According to the Tamils who were contacted by Ny Tid, everyone who pays the `revolution tax` gets an ID card as proof of their contribution. The ID card has got a letter followed by a four-digit code. Tamils living in Norway get the letter N in front of the code. When they go back to Sri Lanka to visit families and friends in LTTE controlled areas, they can avoid problems producing `tax cards` to the LTTE.
`When they came to me demanding money I refused to pay. Then they told me that the Tamil Tigers would know I had not paid if I go to Sri Lanka`, says one of the Tamils living in Norway.
Sivarajah says that the Tamil Tigers are following closely what happens in Norway. In December last year, he handed over a letter of his organisation, Liberal Democratic Tamils, to all the representatives of the Norwegian Parliament. In the letter he sought their intervention to release a Tamil who was kidnapped by the Tamil Tigers. `Same night Tamil Tigers had visited my parents who live in Sri Lanka. They were told to make me stop criticising the LTTE`, says Sivarajah.
Many claim that people in the Tamil community in Norway feel that they have to participate when the Tamil Tigers organise meetings in Norway. Annual celebration of Hero`s Day is one of them. This celebration is on the 27th of November, the birthday of Prabhakaran, the leader of the Tamil Tigers.

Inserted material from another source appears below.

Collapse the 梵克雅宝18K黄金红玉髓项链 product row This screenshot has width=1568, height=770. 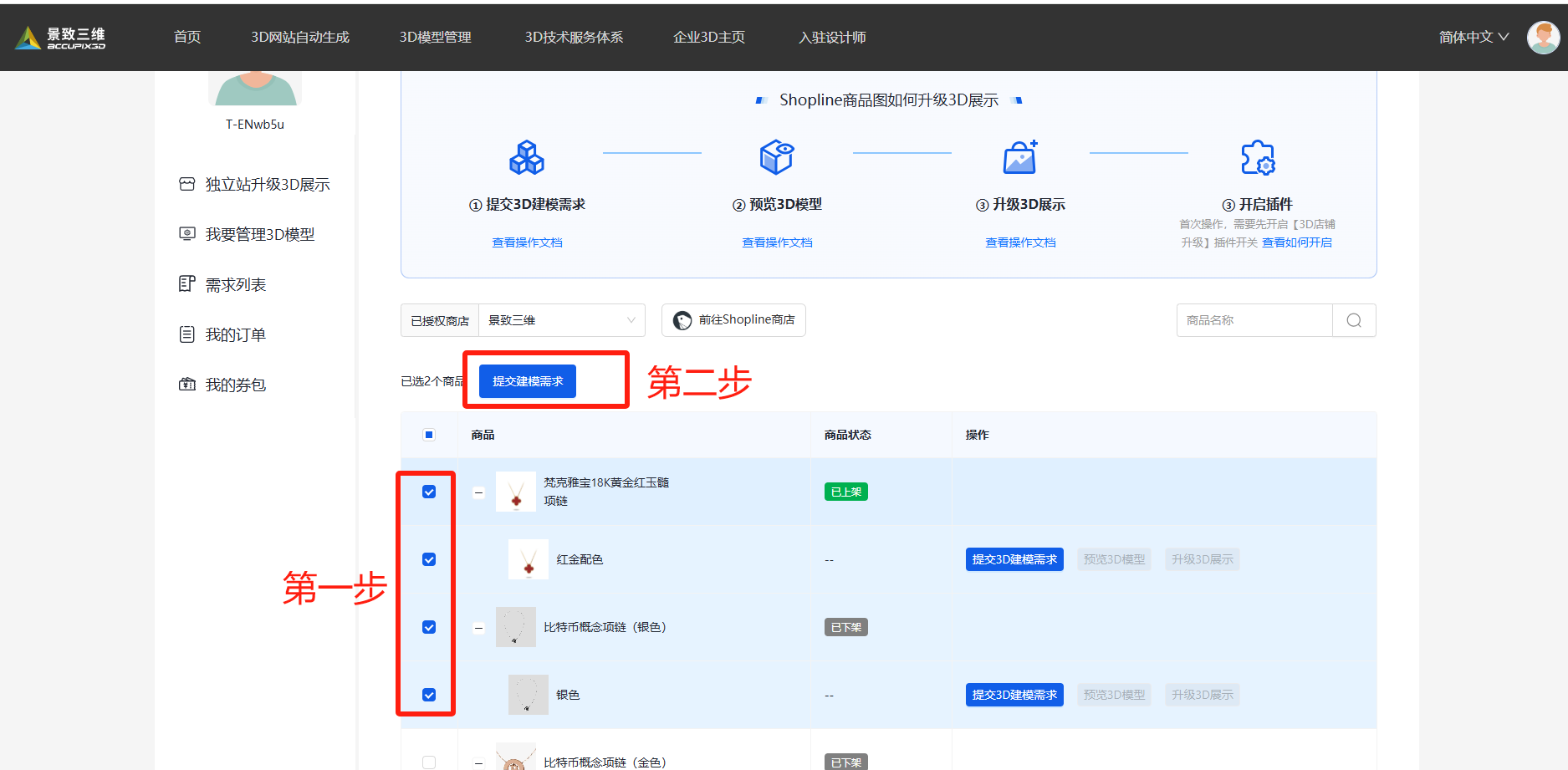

Ny Tid was also invited for last year`s celebration to see how much support the Tamil Tigers has in Norway. But, Ny Tid received a last minute call from Yogarajah Balasingam, representative for the Labour Party in the Oslo City Council, saying that Ny Tid could not come because it was a closed meeting.
`Only those who have given their life to the Tamil Tigers are commemorated during the arrangement. I am a Tamil and I will never accept how we are being treated as secondary people in Sri Lanka. But when the Norwegian police cannot protect us against the threats from the Tamil Tigers in Norway, how can Norway help the Tamils in Sri Lanka?` asked Sivarajah.
Now he is just waiting for the Tamil Tigers to knock on his door at his home in Maria Dehlis road in Oslo.